Task item: Copy the records below word for word, leaving out the pictures.

++++ Data to process ++++

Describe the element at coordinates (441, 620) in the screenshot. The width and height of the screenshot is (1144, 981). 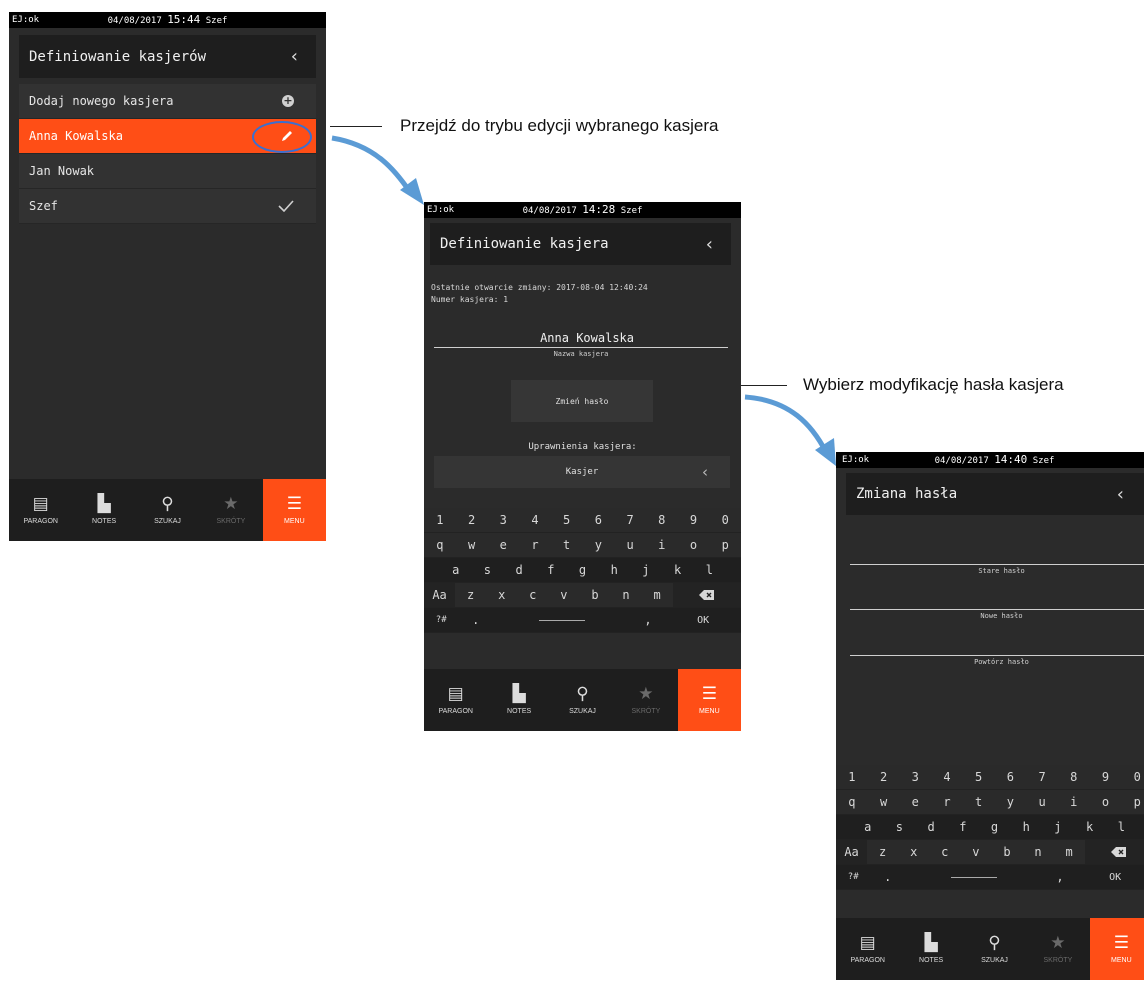
I see `symbols-key: ?#` at that location.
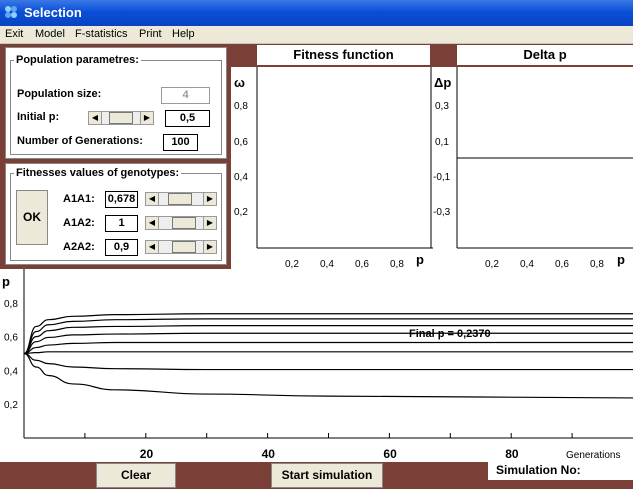  Describe the element at coordinates (538, 470) in the screenshot. I see `simulation-number-label: Simulation No:` at that location.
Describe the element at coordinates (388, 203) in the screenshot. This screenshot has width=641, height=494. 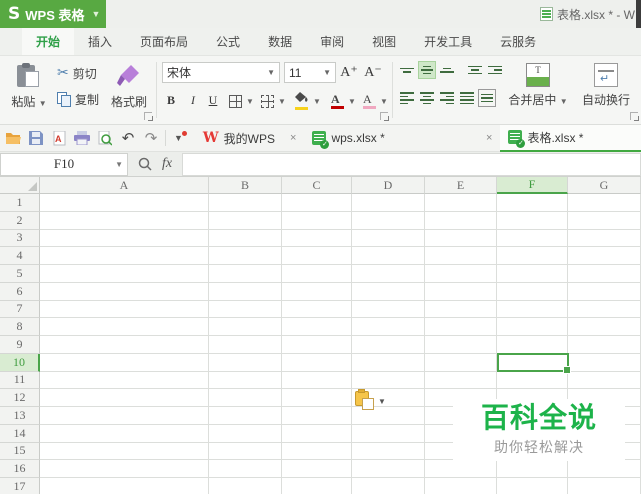
I see `cell-D1` at that location.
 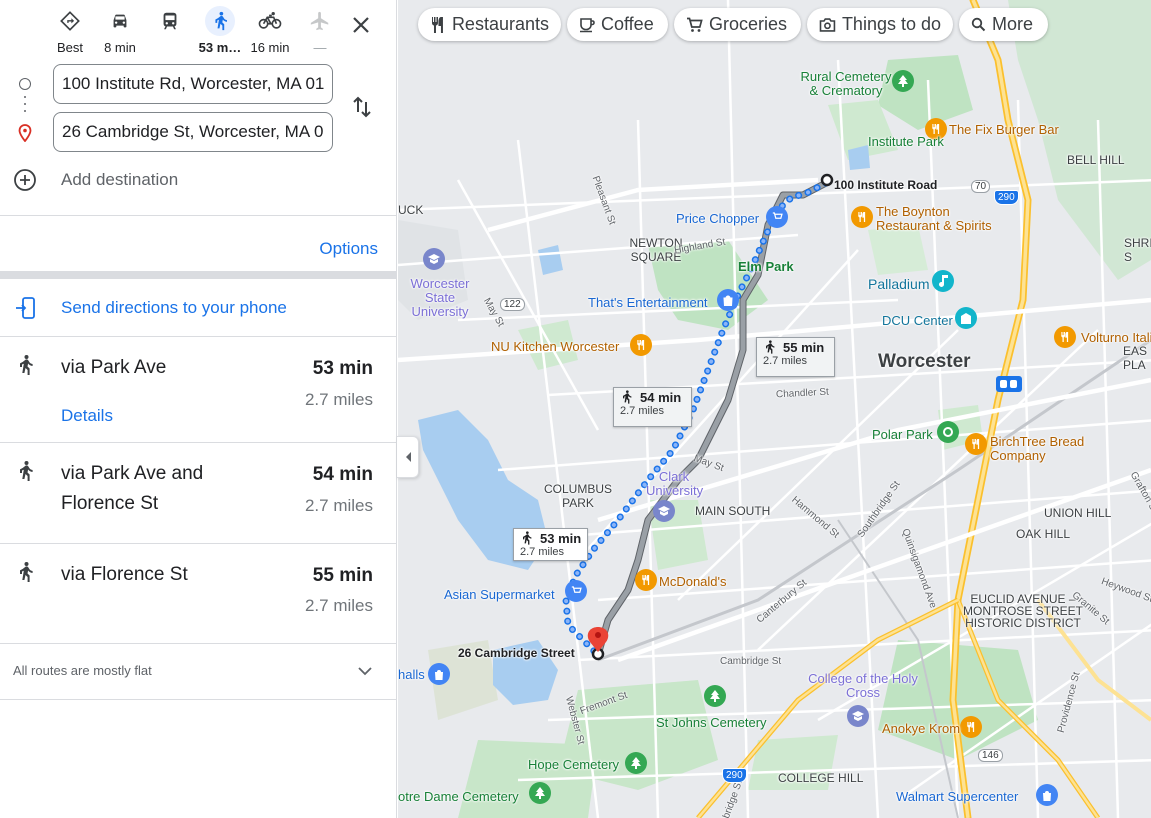 What do you see at coordinates (25, 136) in the screenshot?
I see `destination-pin-icon` at bounding box center [25, 136].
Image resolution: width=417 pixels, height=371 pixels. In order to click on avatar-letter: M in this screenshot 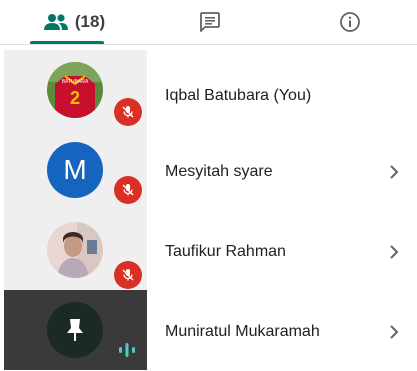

++++

Response:
Describe the element at coordinates (441, 620) in the screenshot. The width and height of the screenshot is (1144, 981). 
I see `symbols-key: ?#` at that location.
  Describe the element at coordinates (538, 470) in the screenshot. I see `simulation-number-label: Simulation No:` at that location.
Describe the element at coordinates (388, 203) in the screenshot. This screenshot has width=641, height=494. 
I see `cell-D1` at that location.
  What do you see at coordinates (25, 136) in the screenshot?
I see `destination-pin-icon` at bounding box center [25, 136].
Image resolution: width=417 pixels, height=371 pixels. In order to click on avatar-letter: M in this screenshot 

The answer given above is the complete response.